* Task brief
Output the full listing verbatim.

* Exercise data
───

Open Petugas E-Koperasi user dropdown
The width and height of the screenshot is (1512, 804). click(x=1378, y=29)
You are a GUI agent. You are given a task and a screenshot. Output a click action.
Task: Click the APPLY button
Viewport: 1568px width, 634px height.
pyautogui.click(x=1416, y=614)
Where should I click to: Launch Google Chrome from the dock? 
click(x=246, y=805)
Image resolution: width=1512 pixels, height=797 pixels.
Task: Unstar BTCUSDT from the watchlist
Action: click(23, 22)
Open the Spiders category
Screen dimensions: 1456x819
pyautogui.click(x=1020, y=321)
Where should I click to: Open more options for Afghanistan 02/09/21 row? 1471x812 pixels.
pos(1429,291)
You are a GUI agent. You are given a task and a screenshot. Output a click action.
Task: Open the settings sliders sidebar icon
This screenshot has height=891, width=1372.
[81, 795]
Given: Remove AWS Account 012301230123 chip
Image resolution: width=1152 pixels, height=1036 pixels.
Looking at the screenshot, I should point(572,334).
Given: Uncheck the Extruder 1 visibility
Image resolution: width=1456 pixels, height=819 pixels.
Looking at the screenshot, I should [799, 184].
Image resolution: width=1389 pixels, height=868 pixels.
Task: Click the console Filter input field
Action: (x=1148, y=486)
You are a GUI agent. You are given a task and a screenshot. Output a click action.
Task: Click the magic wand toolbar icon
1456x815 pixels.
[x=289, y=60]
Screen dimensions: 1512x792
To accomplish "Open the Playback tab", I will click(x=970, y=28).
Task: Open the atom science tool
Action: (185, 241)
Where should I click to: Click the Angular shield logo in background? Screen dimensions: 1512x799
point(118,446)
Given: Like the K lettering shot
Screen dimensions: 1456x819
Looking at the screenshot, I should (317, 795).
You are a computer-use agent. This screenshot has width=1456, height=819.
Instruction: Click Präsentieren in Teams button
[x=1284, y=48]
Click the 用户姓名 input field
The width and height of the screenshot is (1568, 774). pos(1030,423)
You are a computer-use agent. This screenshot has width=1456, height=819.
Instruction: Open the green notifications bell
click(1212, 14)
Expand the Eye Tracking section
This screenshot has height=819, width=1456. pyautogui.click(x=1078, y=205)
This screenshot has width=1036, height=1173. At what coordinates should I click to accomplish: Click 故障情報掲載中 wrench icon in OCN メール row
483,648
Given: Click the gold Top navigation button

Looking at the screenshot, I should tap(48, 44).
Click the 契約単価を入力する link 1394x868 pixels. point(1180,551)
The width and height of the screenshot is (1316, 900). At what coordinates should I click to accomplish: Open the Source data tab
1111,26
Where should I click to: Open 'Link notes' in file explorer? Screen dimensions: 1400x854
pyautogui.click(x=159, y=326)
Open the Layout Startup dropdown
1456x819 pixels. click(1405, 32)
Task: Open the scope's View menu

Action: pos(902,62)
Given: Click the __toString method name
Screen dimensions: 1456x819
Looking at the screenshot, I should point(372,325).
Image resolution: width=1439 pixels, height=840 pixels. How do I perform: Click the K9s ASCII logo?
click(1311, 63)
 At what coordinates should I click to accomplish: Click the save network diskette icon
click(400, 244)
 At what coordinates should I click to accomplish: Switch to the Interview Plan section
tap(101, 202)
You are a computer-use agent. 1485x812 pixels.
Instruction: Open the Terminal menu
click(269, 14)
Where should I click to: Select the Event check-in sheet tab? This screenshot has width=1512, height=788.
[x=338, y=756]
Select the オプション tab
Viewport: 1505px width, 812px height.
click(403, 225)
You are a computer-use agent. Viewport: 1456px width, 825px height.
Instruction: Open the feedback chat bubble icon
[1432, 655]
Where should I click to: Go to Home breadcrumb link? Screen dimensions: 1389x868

───

* Reply to the task
Open Petugas E-Koperasi user dropdown
The width and height of the screenshot is (1512, 804). click(x=1378, y=29)
You are a GUI agent. You are given a task and a screenshot. Output a click action.
Task: Click the APPLY button
Viewport: 1568px width, 634px height.
pyautogui.click(x=1416, y=614)
Where should I click to: Launch Google Chrome from the dock? 
click(x=246, y=805)
Image resolution: width=1512 pixels, height=797 pixels.
Task: Unstar BTCUSDT from the watchlist
Action: click(23, 22)
Open the Spiders category
Screen dimensions: 1456x819
pyautogui.click(x=1020, y=321)
Where should I click to: Open more options for Afghanistan 02/09/21 row? 1471x812 pixels.
pos(1429,291)
You are a GUI agent. You are given a task and a screenshot. Output a click action.
Task: Open the settings sliders sidebar icon
This screenshot has height=891, width=1372.
[81, 795]
Given: Remove AWS Account 012301230123 chip
Image resolution: width=1152 pixels, height=1036 pixels.
Looking at the screenshot, I should point(572,334).
Given: Uncheck the Extruder 1 visibility
Image resolution: width=1456 pixels, height=819 pixels.
Looking at the screenshot, I should [799, 184].
Image resolution: width=1389 pixels, height=868 pixels.
Task: Click the console Filter input field
Action: (x=1148, y=486)
You are a GUI agent. You are given a task and a screenshot. Output a click action.
Task: Click the magic wand toolbar icon
1456x815 pixels.
[x=289, y=60]
Screen dimensions: 1512x792
To accomplish "Open the Playback tab", I will click(x=970, y=28).
Task: Open the atom science tool
Action: (185, 241)
Where should I click to: Click the Angular shield logo in background? Screen dimensions: 1512x799
point(118,446)
Given: Like the K lettering shot
Screen dimensions: 1456x819
Looking at the screenshot, I should (317, 795).
You are a computer-use agent. This screenshot has width=1456, height=819.
Instruction: Click Präsentieren in Teams button
[x=1284, y=48]
Click the 用户姓名 input field
The width and height of the screenshot is (1568, 774). pos(1030,423)
You are a computer-use agent. This screenshot has width=1456, height=819.
Instruction: Open the green notifications bell
click(1212, 14)
Expand the Eye Tracking section
This screenshot has height=819, width=1456. pyautogui.click(x=1078, y=205)
This screenshot has width=1036, height=1173. At what coordinates should I click to accomplish: Click 故障情報掲載中 wrench icon in OCN メール row
483,648
Given: Click the gold Top navigation button

Looking at the screenshot, I should tap(48, 44).
Click the 契約単価を入力する link 1394x868 pixels. point(1180,551)
The width and height of the screenshot is (1316, 900). At what coordinates should I click to accomplish: Open the Source data tab
1111,26
Where should I click to: Open 'Link notes' in file explorer? Screen dimensions: 1400x854
pyautogui.click(x=159, y=326)
Open the Layout Startup dropdown
1456x819 pixels. click(1405, 32)
Task: Open the scope's View menu

Action: pos(902,62)
Given: Click the __toString method name
Screen dimensions: 1456x819
Looking at the screenshot, I should point(372,325).
Image resolution: width=1439 pixels, height=840 pixels. How do I perform: Click the K9s ASCII logo?
click(1311, 63)
 At what coordinates should I click to accomplish: Click the save network diskette icon
click(400, 244)
 At what coordinates should I click to accomplish: Switch to the Interview Plan section
tap(101, 202)
You are a computer-use agent. 1485x812 pixels.
Instruction: Open the Terminal menu
click(269, 14)
Where should I click to: Select the Event check-in sheet tab? This screenshot has width=1512, height=788.
[x=338, y=756]
Select the オプション tab
Viewport: 1505px width, 812px height.
click(403, 225)
You are a computer-use agent. Viewport: 1456px width, 825px height.
Instruction: Open the feedback chat bubble icon
[1432, 655]
Where should I click to: Go to Home breadcrumb link? Screen dimensions: 1389x868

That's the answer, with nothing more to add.